The bill is a watered-down version of a stricter draft proposed by the upper chamber, the rightwing dominated Senate, which also included measures restricting access to healthcare and benefits. Left-wingers say the measures are too harsh, and those on the right say they are not harsh enough.

Clemence Guette of the far-left La France Insoumise party called the bill "xenophobic chatter", with her party saying all irregular migrants should be given an unconditional right to stay and work in France.

Marine Le Pen, leader of the far-right National Rally party, celebrated its failure, saying this had "protected the French from a migratory tidal wave".
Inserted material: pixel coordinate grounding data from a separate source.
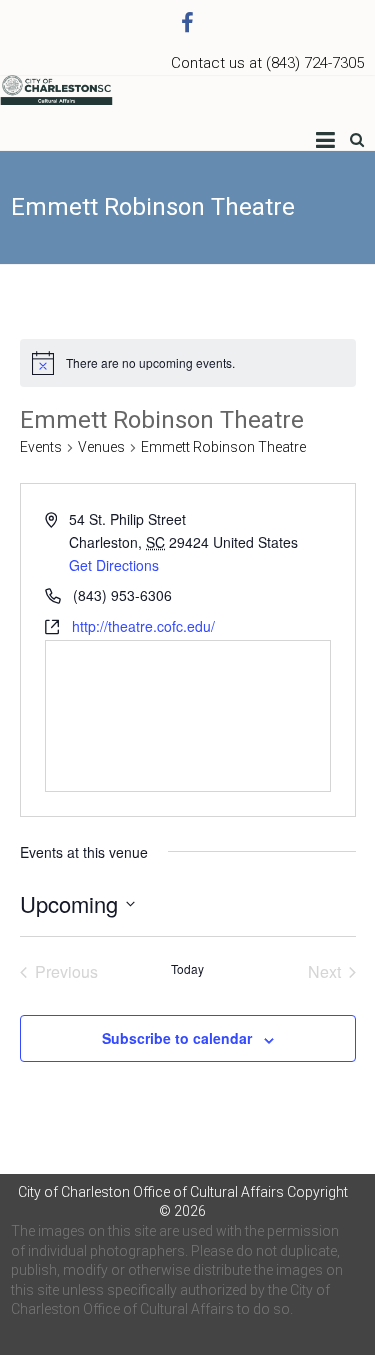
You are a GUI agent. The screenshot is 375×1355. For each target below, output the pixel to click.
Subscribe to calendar (177, 1038)
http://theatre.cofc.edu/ (143, 626)
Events (41, 447)
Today (187, 969)
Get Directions (114, 565)
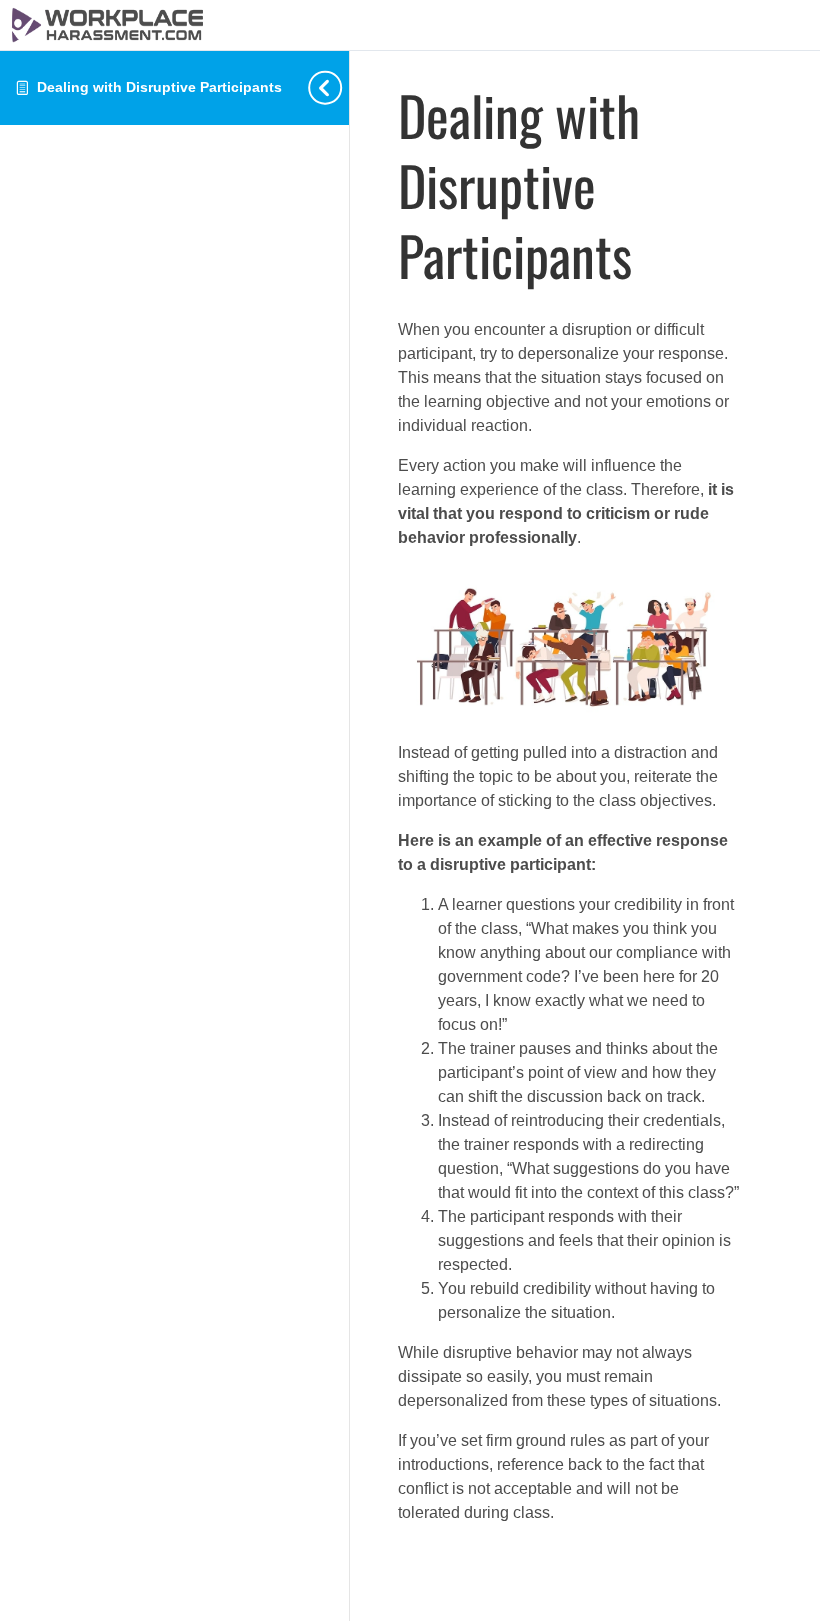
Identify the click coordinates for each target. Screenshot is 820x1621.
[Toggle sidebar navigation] (343, 87)
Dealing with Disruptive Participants (159, 87)
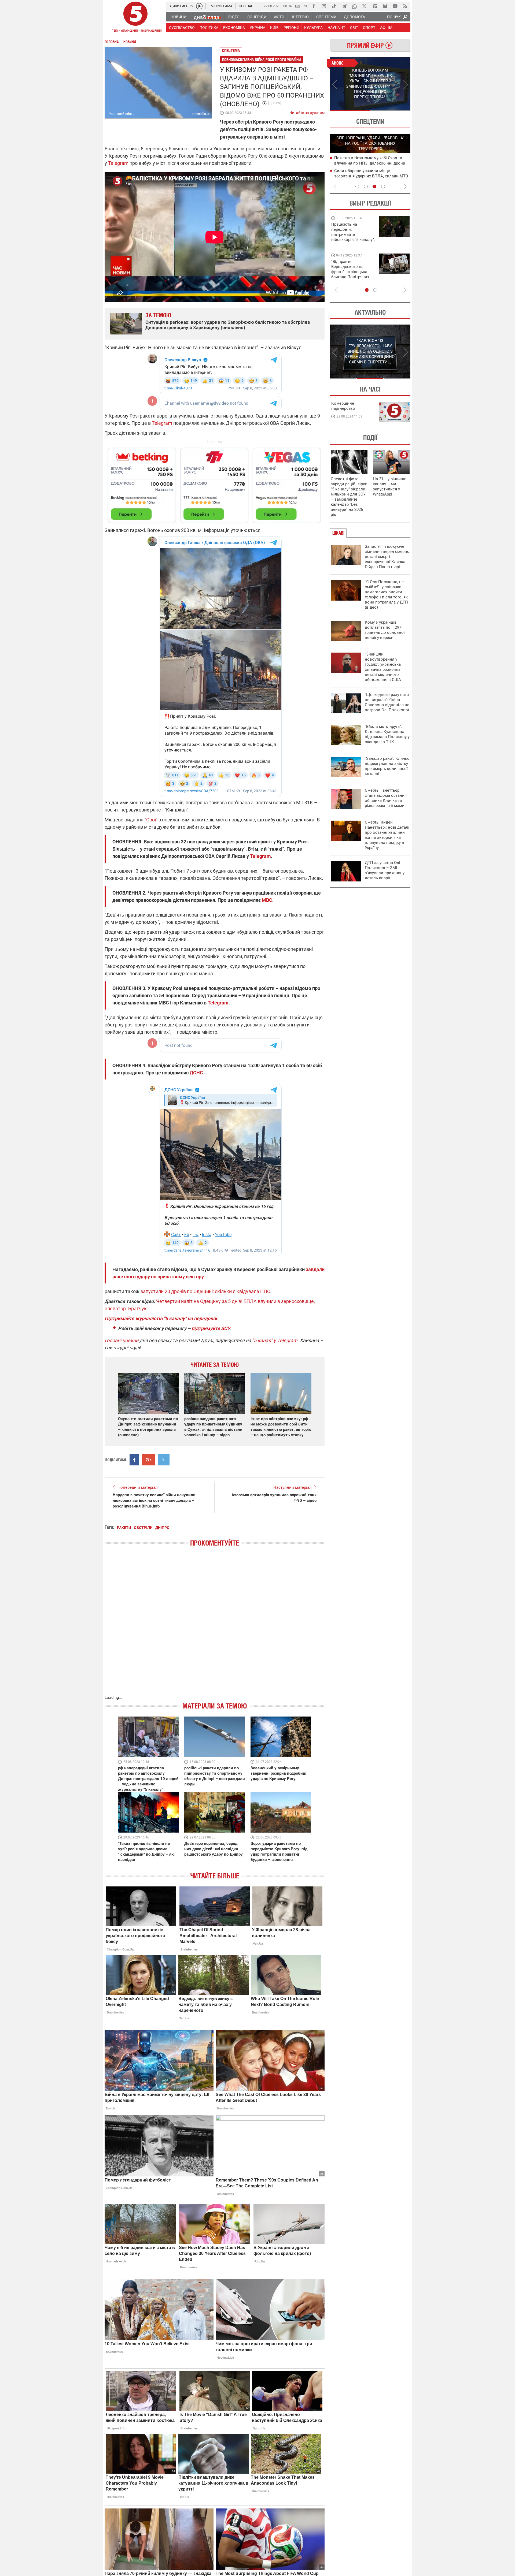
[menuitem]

She said she would table a new bill that would focus on "keeping irregular migrants in check" and "forcing irregular migrants to leave the country".

Interior Minister Gerald Darmanin, who was a vocal backer of the legislation, offered his resignation following the surprise defeat, but Macron told him to stay in office and find a new way of getting the bill — which is seen as one of the main legislative planks of his second presidential term — passed.

"It feels like the end of the road for his law and therefore for him," hard-left leader Jean-Luc Melenchon said about Darmanin.

But Employment Minister Olivier Dussopt criticized the decision, saying "many MPs who have been calling for a debate on immigration for months and months have just denied themselves the debate".

Across the English Channel in London, British Prime Minister Rishi Sunak was also facing a major challenge to his authority over immigration policy.

On Tuesday, the latest rewritten version of his plan to send illegal migrants to Rwanda was due to go before Parliament, with previous bills having repeatedly been thrown out by the courts on human rights grounds.

It is widely expected that almost all opposition members of Parliament would vote against the latest version, meaning Sunak would need solid support from his own Conservative members, but a group of hard-line right-wingers has criticized the legislation, saying it is not tough enough.